[Exercise data]:

──────

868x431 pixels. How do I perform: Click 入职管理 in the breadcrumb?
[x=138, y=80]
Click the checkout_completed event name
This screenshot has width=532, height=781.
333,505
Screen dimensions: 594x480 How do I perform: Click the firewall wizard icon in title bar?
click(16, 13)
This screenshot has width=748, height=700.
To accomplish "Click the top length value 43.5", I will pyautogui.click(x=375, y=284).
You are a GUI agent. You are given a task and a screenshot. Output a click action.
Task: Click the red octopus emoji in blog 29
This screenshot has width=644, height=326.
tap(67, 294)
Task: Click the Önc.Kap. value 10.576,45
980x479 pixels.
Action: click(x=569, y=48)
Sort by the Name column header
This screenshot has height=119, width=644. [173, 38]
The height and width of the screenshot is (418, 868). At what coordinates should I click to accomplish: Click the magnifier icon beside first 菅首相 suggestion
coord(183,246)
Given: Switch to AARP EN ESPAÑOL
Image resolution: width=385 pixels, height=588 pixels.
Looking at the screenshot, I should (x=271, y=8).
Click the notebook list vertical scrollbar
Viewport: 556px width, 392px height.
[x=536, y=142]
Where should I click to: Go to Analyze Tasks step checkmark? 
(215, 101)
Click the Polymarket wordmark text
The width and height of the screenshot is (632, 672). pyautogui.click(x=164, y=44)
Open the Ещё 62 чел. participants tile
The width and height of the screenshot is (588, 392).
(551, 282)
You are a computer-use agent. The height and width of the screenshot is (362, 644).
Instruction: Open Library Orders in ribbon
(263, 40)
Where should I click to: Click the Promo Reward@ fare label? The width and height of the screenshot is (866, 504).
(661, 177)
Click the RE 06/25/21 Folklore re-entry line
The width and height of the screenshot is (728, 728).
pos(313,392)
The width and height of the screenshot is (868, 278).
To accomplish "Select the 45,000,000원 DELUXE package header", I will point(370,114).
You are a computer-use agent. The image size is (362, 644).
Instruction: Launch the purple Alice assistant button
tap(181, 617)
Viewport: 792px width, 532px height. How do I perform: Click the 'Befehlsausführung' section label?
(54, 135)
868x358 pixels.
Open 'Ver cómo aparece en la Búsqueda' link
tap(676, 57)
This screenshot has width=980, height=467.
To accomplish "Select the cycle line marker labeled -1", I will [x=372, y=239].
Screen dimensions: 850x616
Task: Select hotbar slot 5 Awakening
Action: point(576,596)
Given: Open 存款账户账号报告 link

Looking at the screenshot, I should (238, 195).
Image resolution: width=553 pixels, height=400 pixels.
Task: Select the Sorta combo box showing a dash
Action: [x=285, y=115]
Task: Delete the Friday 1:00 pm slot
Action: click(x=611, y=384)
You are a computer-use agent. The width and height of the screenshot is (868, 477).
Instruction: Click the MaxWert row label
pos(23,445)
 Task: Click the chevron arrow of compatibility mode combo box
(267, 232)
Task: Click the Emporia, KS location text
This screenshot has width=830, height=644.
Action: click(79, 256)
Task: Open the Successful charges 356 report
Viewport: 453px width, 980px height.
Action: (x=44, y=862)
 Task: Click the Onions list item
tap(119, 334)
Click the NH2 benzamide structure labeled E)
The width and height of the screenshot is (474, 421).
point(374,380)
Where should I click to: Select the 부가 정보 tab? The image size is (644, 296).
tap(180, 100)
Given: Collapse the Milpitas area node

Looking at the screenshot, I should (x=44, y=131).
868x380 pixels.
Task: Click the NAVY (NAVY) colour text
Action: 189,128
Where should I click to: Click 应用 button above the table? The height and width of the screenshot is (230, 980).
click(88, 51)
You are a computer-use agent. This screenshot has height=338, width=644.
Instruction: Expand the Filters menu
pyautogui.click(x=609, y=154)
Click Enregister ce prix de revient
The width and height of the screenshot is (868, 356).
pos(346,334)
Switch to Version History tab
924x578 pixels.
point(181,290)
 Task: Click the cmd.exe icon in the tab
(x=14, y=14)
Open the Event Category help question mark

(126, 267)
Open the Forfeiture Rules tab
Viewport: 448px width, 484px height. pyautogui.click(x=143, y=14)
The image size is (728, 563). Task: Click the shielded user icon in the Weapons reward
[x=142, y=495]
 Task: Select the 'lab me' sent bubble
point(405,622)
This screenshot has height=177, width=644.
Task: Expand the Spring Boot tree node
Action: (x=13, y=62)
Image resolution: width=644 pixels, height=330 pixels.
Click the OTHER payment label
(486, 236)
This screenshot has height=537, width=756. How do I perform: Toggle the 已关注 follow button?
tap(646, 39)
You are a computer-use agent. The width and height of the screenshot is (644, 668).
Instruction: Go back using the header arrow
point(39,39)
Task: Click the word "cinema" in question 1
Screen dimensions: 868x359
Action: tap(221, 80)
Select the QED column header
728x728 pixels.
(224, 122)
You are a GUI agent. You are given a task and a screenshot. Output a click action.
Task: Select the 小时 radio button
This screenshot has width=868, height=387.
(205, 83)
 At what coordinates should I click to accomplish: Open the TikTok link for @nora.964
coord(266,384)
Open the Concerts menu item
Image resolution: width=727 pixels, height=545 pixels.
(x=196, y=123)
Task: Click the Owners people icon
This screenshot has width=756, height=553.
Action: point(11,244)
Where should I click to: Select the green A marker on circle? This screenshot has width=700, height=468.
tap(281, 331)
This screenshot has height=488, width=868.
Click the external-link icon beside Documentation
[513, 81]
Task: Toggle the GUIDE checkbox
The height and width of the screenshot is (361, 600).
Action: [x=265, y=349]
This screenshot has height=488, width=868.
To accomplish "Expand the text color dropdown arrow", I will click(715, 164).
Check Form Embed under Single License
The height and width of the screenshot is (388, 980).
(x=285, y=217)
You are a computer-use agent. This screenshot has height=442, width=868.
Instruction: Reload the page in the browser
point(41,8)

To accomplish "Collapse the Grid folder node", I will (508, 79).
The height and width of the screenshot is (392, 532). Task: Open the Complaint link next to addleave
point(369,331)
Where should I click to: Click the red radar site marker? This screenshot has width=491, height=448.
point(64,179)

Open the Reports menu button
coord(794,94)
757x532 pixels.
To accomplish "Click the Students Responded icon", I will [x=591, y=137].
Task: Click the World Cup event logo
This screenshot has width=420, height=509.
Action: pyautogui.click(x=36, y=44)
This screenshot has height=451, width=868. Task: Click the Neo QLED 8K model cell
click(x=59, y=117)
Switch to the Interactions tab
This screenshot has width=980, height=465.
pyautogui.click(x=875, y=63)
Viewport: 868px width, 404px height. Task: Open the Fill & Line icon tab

──────

[What to do]: All lines carrying the word "computer" must be copied from the data above.

[Answer]:
You are a computer-use agent. The height and width of the screenshot is (362, 644).
You are a computer-use agent. The image size is (362, 644).
You are a computer-use agent. The width and height of the screenshot is (868, 477).
You are a computer-use agent. This screenshot has height=338, width=644.
You are a computer-use agent. The width and height of the screenshot is (644, 668).
You are a computer-use agent. This screenshot has height=442, width=868.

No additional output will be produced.